As to the First, Third, Fourth, and Fifth Amendments, I can find nothing in any of them to invalidate this Connecticut law, even assuming that all those Amendments are fully applicable against the States.1 It has [381 U.S. 479, 529] not even been argued that this is a law "respecting an establishment of religion, or prohibiting the free exercise thereof."2 And surely, unless the solemn process of constitutional adjudication is to descend to the level of a play on words, there is not involved here any abridgment of "the freedom of speech, or of the press; or the right of the people peaceably to assemble, and to petition the Government for a redress of
grievances."3 No soldier has been quartered in any house.4 There has been no search, and no seizure.5 Nobody has been compelled to be a witness against= himself.6
The Court also quotes the Ninth Amendment, and my Brother GOLDBERG'S concurring opinion relies heavily upon it. But to say that the Ninth Amendment has anything to do with this case is to turn somersaults with history. The Ninth Amendment, like its companion the Tenth, which this Court held "states but a truism that all is retained which has not been surrendered," United States v. Darby, 312 U.S. 100, 124, was framed by James Madison and adopted by the States simply to make clear that the adoption of the Bill of Rights did not alter the plan that [381 U.S. 479, 530] the Federal Government was to be a government of express and limited powers, and that all rights and powers not delegated to it were retained by the people and the individual States.
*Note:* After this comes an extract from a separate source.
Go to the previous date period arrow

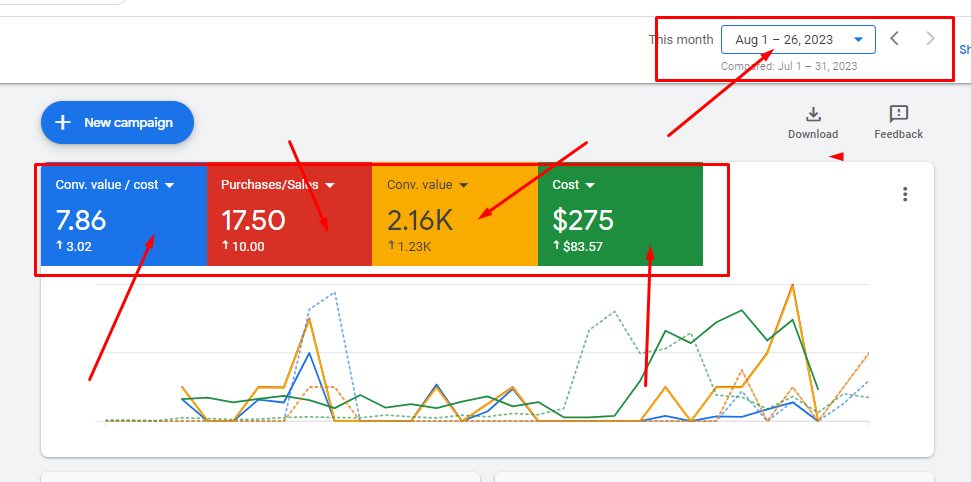pyautogui.click(x=895, y=39)
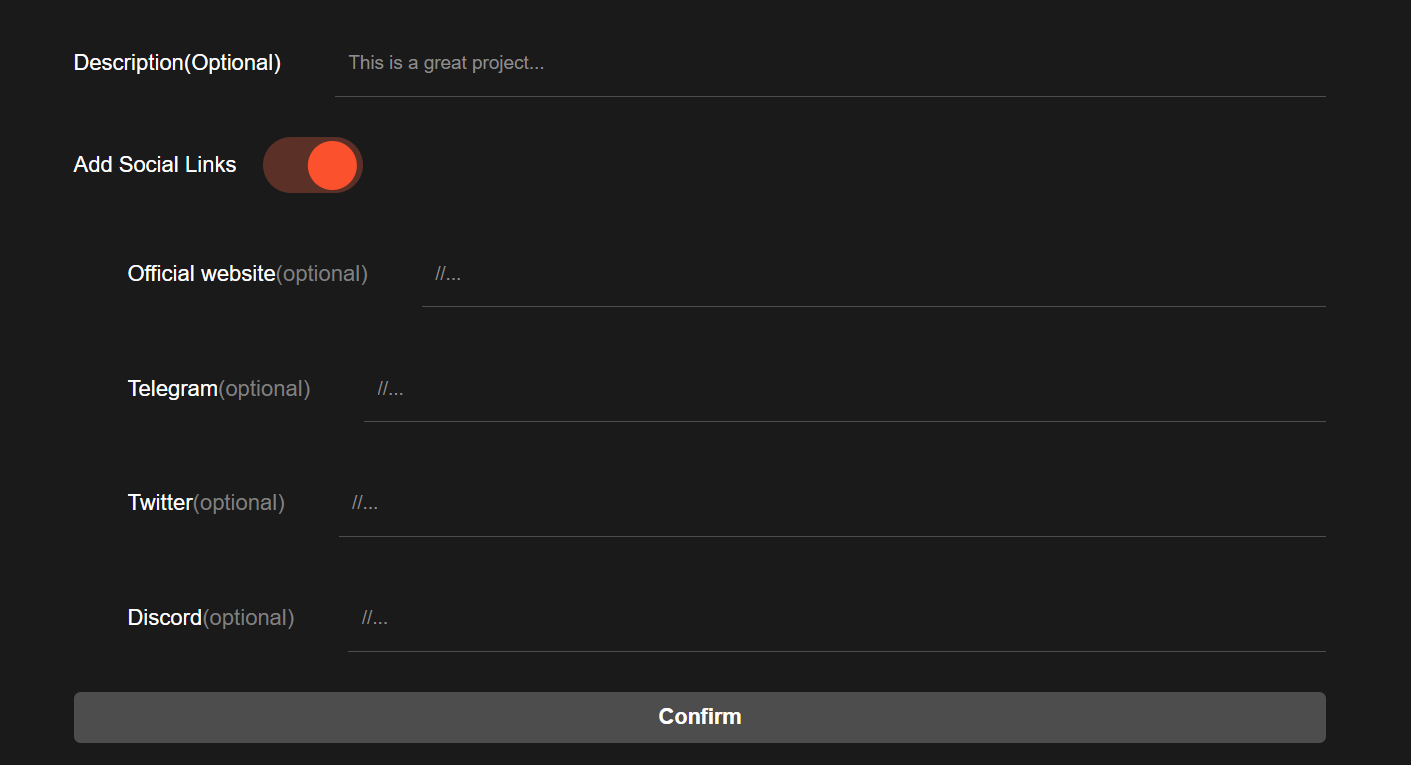Click the Official website URL field
The height and width of the screenshot is (765, 1411).
point(873,274)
Until today no member of this Court has ever
suggested that the Ninth Amendment meant anything else, and the idea that a federal court could ever use the Ninth Amendment to annual a law passed by the elected representatives of the people of the State of Connecticut would have caused James Madison no little wonder.
What provision of the Constitution, then, does make this state law invalid? The Court says it is the right of privacy "created by several fundamental constitutional guarantees." With all deference, I can find no such general right of privacy in the Bill of Rights, in any other part of the Constitution, or in any case ever before decided by this Court.7
At the oral argument in this case we were told that the Connecticut law does not "conform to current community standards." But it is not the function of this Court to decide cases on the basis of community standards. We are here to decide cases "agreeably to the Constitution and laws of the United States." It is the essence of judicial [381 U.S. 479, 531] duty to subordinate our own personal views, our own ideas of what legislation is wise and what is not. If, as I should surely hope, the law before us does not reflect the standards of the people of Connecticut, the people of Connecticut can freely exercise their true Ninth and Tenth Amendment rights
to persuade their elected representatives to repeal it. That is the constitutional way to take this law off the books.